## WHAT IS EXPECTED
Check each line of the entries below for the word "with", and copy the lines that have it.

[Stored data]
-----
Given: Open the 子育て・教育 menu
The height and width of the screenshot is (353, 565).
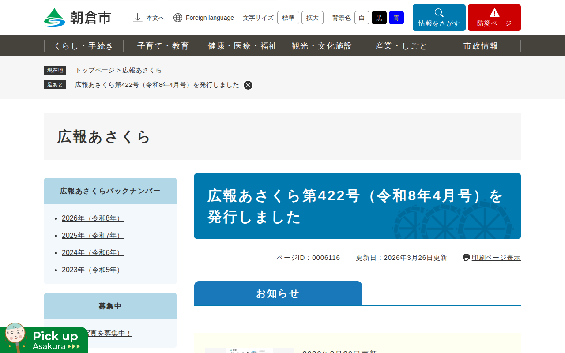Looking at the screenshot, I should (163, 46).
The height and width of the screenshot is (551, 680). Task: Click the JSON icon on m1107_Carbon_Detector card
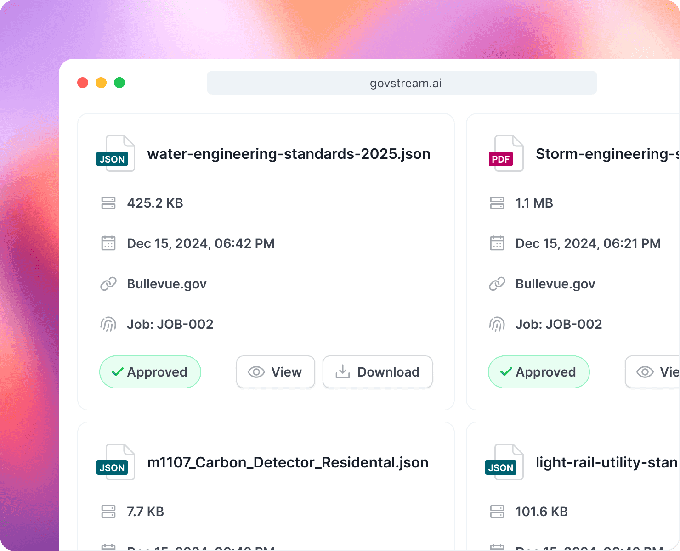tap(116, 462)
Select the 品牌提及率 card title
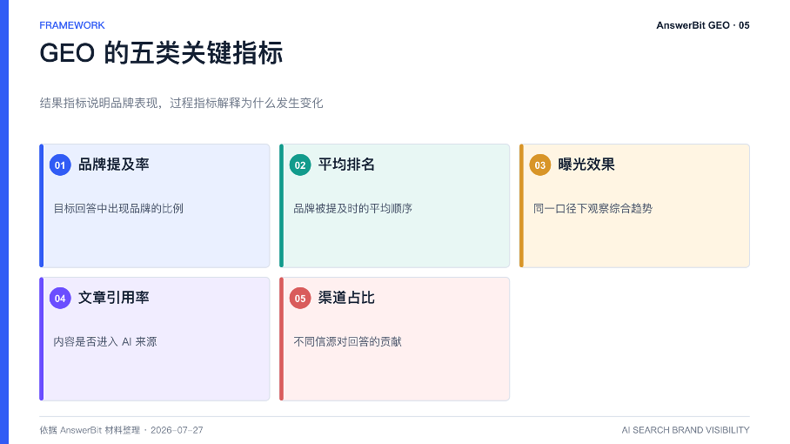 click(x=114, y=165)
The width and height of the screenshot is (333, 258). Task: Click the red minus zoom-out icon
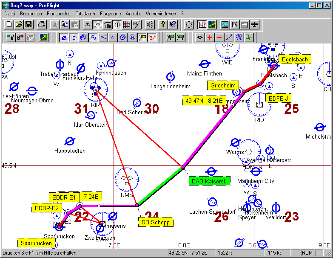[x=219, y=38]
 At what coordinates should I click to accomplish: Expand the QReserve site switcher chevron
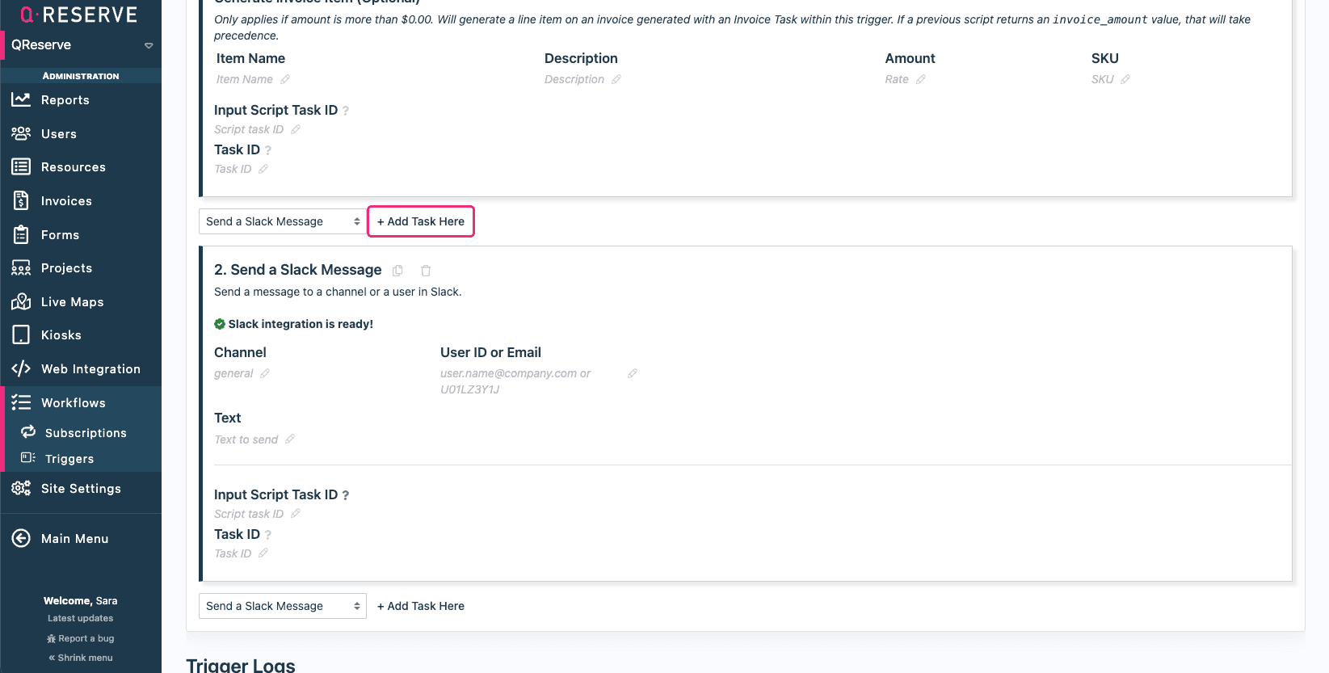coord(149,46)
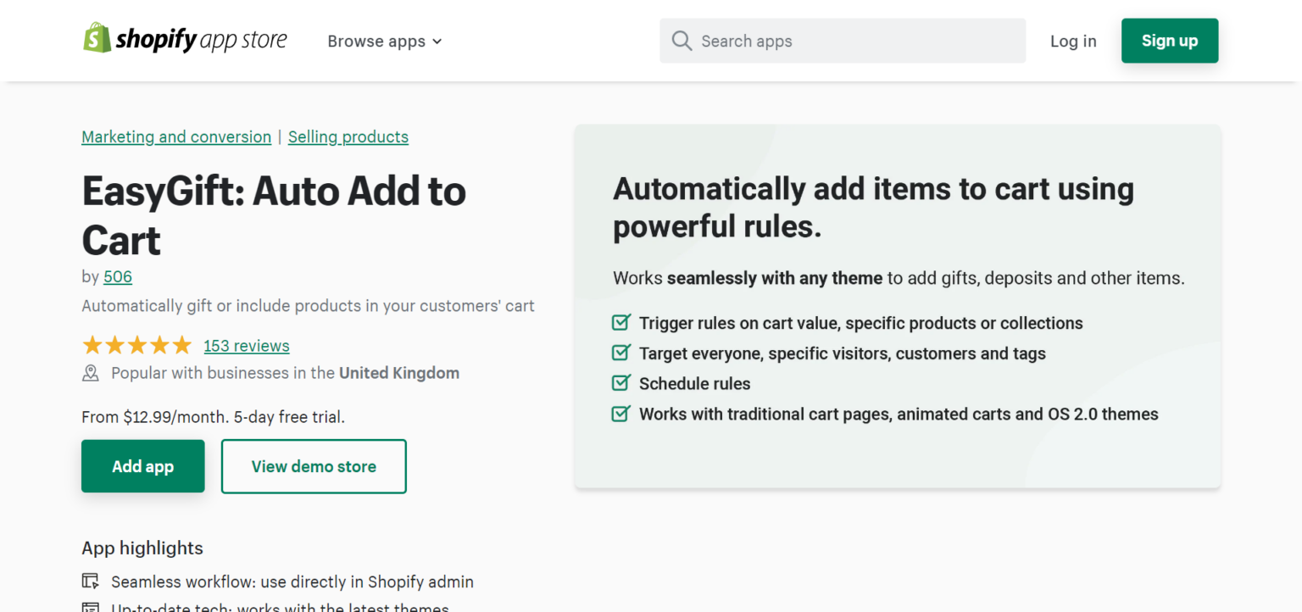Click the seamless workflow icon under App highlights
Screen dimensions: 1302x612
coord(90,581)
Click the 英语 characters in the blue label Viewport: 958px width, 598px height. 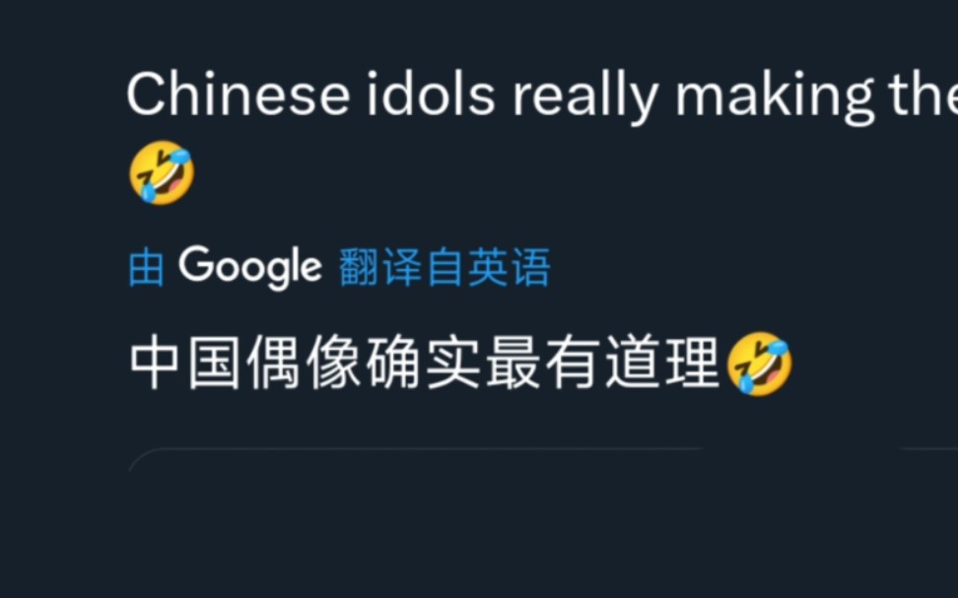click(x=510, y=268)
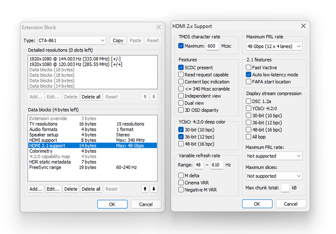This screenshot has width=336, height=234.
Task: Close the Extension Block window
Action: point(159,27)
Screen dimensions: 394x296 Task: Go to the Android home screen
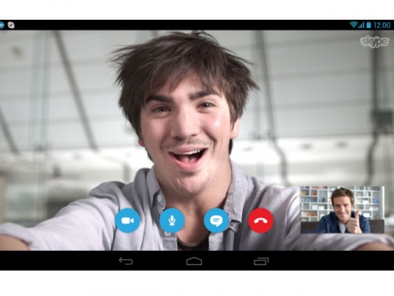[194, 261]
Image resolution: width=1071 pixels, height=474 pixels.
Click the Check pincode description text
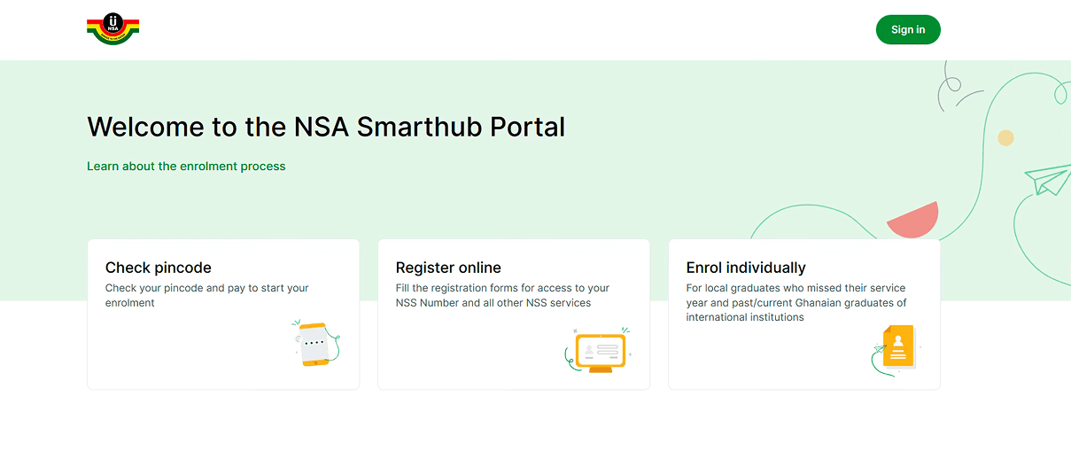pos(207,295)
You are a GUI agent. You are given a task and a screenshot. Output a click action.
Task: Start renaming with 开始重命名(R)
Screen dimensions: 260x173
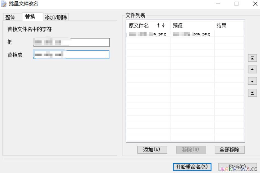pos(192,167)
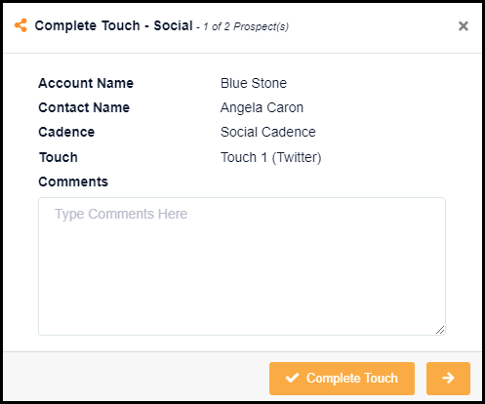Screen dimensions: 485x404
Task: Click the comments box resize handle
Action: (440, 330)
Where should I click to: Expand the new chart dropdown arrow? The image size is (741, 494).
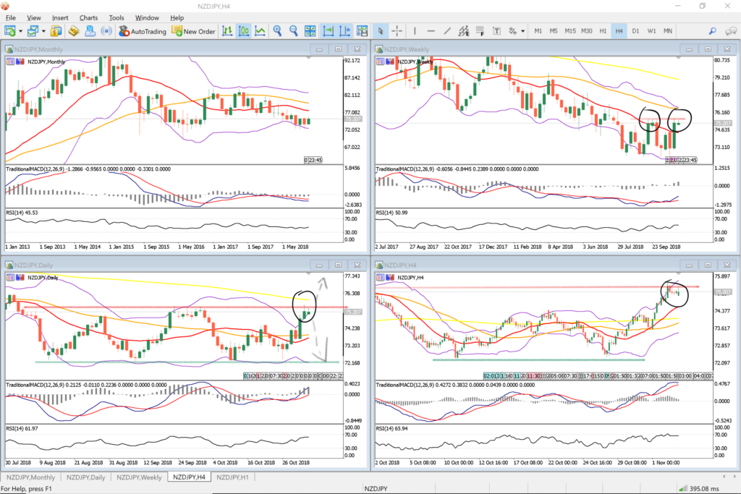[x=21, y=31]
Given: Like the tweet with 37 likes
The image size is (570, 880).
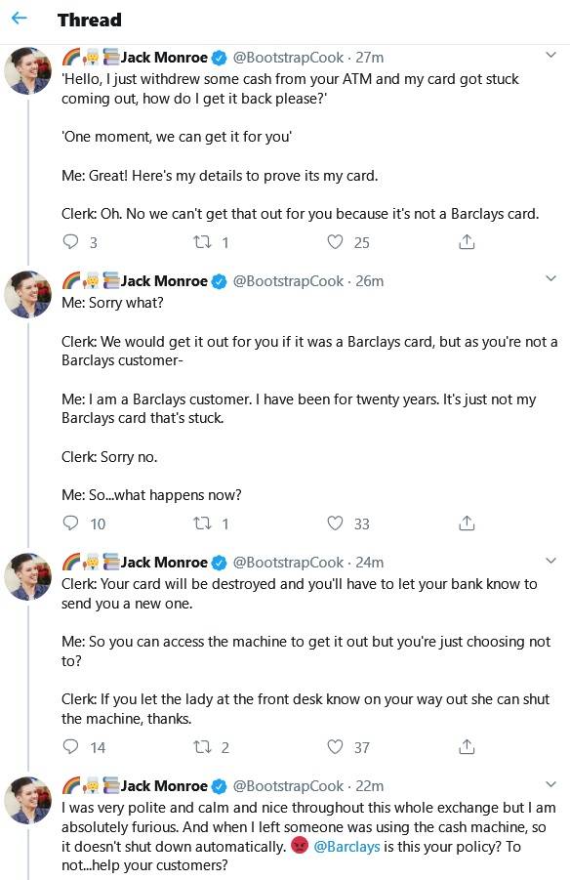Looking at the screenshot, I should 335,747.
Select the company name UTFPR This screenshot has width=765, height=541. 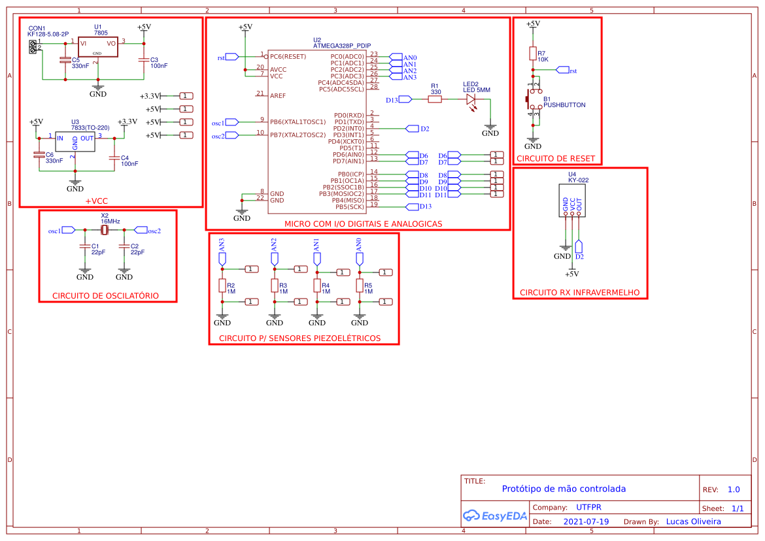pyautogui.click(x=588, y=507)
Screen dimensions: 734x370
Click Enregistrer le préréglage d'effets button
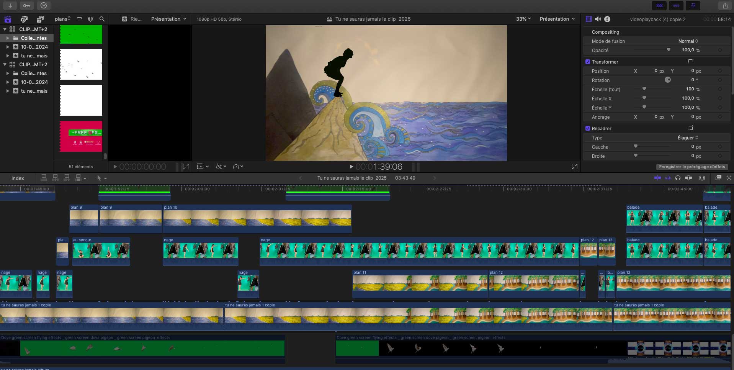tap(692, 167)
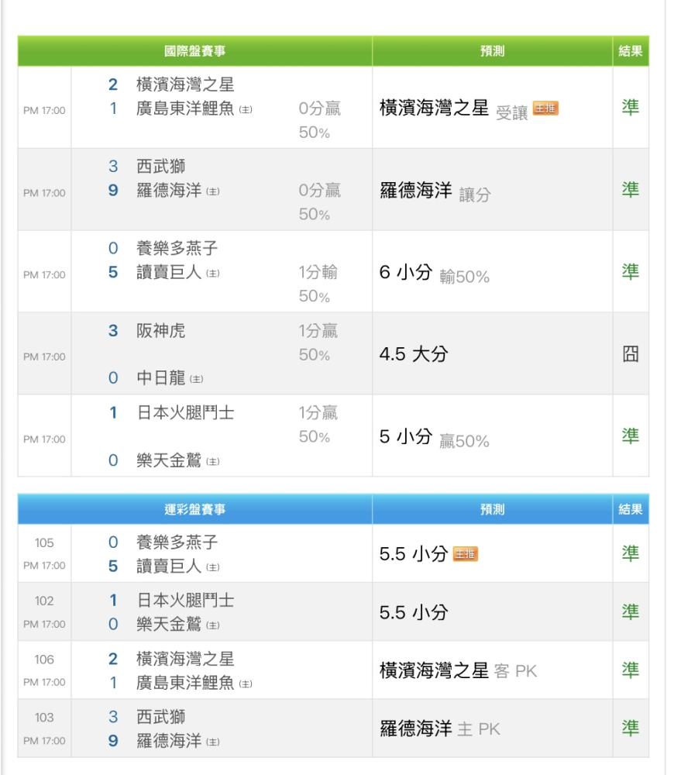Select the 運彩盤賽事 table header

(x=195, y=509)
-----
## RESPONSE TO THIS TASK
Task: Start renaming with 开始重命名(R)
Given: Like the tweet with 37 likes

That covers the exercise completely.